Fred’s take: It was frustrating to know that there were quality scans of these magazines I grew up reading and had long disposed of floating around on the web and I had to visit torrent or piracy sites just to see them. Nintendo has every right, both legally and ethically, to preserve its content and I take no issue with that. If you are going to exercise those rights, however, I do think a company should make these items available to its customers. Nintendo could have charged for these magazines and distributed them in an encrypted app on your phone, Nintendo device, or simply through a web site. You may groan, but that is the way these items come back from the dead. Content often has never and will never be free without a setback. On the other hand, to ban anyone from making these items available and also to do nothing yourself is to let content die on the vine and it saddens me to think that Nintendo was willing to do this. The fact that it allowed the distribution on archive.org further back the reality that Nintendo had no plans and probably didn’t even know how it would go about getting the content to customers. It’s documented that even virtual console roms have been taken from hacked roms on emulation sites, so I’m betting that if Nintendo had decided to sell these items we would discover that they would be the scans that exist on this now live archive. If you’re going to seek financial gains for your content, you have to do the leg work, all of it. This decision instead makes these Nintendo-centric magazines that a majority of the 80s and 90s kids grew up reading readily available to all for free. I don’t like the process, but I love the outcome.

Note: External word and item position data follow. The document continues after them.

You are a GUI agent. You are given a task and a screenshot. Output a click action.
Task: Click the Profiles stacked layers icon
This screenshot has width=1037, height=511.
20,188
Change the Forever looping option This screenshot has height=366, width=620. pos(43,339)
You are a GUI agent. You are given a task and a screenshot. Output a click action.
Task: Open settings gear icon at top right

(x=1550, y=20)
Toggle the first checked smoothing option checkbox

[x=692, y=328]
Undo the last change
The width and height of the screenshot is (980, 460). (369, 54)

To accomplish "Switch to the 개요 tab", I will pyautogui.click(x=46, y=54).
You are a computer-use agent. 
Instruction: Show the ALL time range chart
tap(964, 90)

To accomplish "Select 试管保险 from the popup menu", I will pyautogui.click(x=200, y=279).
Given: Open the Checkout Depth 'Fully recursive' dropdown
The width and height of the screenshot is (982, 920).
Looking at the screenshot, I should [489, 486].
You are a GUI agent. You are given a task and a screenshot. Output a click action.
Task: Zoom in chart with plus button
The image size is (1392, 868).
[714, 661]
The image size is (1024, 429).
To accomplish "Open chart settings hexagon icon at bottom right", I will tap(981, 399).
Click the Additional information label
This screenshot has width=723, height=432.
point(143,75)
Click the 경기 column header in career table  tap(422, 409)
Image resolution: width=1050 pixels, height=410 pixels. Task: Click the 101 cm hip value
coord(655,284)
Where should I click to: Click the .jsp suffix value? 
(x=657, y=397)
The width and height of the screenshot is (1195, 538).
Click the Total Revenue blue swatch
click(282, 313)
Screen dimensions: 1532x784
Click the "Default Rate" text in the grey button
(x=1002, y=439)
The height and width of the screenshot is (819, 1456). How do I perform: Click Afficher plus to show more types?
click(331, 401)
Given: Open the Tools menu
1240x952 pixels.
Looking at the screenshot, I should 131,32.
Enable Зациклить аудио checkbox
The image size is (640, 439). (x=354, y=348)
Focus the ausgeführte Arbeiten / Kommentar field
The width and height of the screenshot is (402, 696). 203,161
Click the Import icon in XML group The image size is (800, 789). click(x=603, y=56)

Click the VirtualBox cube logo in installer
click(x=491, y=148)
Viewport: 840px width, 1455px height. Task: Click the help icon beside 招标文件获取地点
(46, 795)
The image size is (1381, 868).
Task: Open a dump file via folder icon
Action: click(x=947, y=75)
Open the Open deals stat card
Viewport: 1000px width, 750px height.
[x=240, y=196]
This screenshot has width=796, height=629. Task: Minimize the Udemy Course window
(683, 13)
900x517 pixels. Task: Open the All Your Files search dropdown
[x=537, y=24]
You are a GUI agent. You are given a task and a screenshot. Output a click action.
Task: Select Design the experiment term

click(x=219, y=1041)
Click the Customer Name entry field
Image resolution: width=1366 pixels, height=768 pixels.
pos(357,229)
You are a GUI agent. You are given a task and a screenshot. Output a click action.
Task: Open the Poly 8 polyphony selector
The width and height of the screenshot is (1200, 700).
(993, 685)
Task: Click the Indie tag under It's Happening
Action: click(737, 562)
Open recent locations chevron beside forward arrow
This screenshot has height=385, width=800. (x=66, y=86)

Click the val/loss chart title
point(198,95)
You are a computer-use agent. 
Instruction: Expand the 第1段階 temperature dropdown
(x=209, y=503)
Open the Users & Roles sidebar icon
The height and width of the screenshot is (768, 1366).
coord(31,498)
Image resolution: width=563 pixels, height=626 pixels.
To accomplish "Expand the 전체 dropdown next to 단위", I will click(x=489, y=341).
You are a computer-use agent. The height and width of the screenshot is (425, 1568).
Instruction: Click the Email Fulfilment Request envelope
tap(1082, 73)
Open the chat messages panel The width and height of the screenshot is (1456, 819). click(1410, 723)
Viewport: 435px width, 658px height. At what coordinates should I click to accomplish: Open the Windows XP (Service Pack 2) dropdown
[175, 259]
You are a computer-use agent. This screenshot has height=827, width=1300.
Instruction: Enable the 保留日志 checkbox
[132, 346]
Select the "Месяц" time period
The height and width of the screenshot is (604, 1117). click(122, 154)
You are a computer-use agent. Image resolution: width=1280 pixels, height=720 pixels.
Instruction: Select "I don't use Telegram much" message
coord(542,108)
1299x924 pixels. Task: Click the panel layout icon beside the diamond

I feel your pain Fred. There is a person elsewhere on the web that sells DVDs full of scans from Zzap!64, Crash, Commodore User, as well as mags for many other computers and consoles, yet when he put up a DVD with all the issues of Commodore Format, Future Publishing (CF’s original publisher) hit him with a case-and-decist order (or whatever the UK equivalent of DMCA is) and made him stop selling them.
As you say, of course they are well within their rights to, but why do that when they are not doing anything with the content (and have no intention do so) themselves? Surely contacting the person doing this and working out some licensing/royalty plan to continue selling would be more beneficial to everyone?